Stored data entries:

○ ○ ○ ○

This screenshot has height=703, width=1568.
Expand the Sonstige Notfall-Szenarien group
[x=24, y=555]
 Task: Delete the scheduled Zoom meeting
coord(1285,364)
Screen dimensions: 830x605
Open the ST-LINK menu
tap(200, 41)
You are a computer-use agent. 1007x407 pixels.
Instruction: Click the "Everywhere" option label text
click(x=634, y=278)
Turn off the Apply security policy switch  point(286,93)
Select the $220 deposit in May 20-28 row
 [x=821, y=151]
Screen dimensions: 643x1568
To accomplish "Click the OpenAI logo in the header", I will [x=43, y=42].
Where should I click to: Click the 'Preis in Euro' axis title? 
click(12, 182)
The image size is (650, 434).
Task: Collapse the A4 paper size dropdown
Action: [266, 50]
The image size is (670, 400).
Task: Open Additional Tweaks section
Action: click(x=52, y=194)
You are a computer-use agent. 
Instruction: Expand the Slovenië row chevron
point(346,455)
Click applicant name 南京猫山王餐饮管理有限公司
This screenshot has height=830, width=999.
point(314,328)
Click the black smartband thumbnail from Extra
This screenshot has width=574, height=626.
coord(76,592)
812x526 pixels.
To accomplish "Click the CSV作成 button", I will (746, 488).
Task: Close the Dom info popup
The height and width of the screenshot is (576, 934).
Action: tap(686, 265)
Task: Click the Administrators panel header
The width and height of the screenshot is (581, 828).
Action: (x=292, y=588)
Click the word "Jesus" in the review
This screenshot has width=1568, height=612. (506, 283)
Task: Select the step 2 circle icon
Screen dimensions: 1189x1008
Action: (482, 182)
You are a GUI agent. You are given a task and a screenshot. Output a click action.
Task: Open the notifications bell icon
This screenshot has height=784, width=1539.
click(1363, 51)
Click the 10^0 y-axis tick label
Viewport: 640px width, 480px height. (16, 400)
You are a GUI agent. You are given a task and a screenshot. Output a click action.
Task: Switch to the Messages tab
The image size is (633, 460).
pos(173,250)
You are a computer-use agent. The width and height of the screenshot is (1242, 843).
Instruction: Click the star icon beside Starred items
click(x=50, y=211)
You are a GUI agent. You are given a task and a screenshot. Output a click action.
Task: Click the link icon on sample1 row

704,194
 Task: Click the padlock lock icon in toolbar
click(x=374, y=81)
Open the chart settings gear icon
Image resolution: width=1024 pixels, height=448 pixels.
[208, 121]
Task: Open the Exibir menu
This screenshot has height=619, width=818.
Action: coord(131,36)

○ ○ ○ ○

*WORK ORDER*: Show each line in the data where the string "computer" appears.

*ANSWER BELOW*:
You are a computer-use agent. 1007x407 pixels.
You are a computer-use agent. 
You are a computer-use agent. The width and height of the screenshot is (1242, 843).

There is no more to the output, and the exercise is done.